# WHAT THIS TASK INVOLVES:
Start at the first item and stop after the line containing "tap(2080, 416)". Please write those lines out again with every "legend entry" renamed to "key entry" and nothing else changed.

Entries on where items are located
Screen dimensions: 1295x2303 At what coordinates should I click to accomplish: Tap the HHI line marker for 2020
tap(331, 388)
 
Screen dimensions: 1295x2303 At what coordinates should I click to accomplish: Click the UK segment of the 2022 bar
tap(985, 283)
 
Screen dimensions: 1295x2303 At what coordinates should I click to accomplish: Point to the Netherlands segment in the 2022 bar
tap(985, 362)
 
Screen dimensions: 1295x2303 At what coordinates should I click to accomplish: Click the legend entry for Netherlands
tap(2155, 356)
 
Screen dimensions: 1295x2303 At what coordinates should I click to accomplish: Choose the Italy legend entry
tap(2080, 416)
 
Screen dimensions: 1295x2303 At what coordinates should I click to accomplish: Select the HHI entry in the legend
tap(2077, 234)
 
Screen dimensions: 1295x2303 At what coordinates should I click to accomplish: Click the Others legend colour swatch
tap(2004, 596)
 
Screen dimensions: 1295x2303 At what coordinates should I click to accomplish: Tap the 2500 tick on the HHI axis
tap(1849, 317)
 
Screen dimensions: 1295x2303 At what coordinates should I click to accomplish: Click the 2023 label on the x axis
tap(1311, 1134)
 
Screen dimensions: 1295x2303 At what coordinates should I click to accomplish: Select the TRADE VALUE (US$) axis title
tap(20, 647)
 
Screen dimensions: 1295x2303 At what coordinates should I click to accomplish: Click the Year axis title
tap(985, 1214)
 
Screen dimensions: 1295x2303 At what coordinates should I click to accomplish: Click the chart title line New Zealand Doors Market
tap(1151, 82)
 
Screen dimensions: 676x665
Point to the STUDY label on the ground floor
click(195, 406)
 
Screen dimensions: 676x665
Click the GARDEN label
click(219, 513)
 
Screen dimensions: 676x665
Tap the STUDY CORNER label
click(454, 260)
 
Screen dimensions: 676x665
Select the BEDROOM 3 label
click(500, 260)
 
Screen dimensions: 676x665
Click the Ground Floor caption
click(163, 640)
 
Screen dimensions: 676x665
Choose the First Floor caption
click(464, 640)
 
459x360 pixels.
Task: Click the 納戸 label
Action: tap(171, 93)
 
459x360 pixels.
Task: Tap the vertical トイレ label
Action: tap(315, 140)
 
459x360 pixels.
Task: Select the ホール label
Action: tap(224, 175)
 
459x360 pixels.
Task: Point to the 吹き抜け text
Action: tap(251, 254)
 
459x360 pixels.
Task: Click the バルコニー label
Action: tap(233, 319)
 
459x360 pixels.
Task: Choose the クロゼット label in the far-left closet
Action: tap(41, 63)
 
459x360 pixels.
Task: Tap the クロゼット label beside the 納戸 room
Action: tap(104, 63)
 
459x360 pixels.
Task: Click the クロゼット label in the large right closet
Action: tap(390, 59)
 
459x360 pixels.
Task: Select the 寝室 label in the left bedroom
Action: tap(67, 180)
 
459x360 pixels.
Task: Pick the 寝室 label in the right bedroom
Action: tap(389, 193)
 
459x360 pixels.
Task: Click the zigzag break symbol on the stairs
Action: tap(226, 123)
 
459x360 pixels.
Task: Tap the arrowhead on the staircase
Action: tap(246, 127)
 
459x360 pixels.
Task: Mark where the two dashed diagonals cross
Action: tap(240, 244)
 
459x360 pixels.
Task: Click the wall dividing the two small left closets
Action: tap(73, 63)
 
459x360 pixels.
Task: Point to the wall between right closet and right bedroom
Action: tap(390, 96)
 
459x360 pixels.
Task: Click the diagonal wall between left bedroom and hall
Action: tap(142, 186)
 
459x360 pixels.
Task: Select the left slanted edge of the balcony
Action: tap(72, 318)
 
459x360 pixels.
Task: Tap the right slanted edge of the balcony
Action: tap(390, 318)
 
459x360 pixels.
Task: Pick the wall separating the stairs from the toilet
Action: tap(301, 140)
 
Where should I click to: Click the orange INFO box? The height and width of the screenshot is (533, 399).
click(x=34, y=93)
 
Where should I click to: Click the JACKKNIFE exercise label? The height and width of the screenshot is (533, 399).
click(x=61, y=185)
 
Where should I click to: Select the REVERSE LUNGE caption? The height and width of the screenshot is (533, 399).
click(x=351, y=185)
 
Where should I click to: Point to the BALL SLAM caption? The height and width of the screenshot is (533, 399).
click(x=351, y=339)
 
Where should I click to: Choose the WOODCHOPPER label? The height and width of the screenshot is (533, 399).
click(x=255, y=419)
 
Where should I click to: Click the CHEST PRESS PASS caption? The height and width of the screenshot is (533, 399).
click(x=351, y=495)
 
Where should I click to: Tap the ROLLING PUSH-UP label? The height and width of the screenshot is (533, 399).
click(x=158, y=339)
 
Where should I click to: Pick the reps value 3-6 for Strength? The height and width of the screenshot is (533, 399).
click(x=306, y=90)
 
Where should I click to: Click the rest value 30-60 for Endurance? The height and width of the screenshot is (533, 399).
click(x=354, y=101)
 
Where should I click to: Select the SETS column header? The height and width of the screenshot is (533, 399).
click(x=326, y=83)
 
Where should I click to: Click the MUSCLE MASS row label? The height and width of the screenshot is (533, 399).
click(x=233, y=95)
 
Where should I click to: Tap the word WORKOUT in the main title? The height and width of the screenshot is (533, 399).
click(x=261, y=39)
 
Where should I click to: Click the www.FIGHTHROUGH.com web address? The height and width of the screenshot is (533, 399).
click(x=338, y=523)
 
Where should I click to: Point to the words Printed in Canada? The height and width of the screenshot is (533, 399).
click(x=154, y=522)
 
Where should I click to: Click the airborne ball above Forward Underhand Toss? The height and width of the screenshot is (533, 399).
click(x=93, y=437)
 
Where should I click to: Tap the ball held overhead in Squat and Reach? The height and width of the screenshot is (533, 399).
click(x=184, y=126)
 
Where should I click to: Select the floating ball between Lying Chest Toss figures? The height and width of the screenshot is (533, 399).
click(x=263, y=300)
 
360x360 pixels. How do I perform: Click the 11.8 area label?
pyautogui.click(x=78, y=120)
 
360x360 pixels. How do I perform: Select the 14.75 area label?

# WORKED SOLUTION:
Screen dimensions: 1295x2303 At what coordinates should I click to accomplish: Tap the HHI line marker for 2020
tap(331, 388)
 
Screen dimensions: 1295x2303 At what coordinates should I click to accomplish: Click the UK segment of the 2022 bar
tap(985, 283)
 
Screen dimensions: 1295x2303 At what coordinates should I click to accomplish: Point to the Netherlands segment in the 2022 bar
tap(985, 362)
 
Screen dimensions: 1295x2303 At what coordinates should I click to accomplish: Click the key entry for Netherlands
tap(2155, 356)
 
Screen dimensions: 1295x2303 At what coordinates should I click to accomplish: Choose the Italy key entry
tap(2080, 416)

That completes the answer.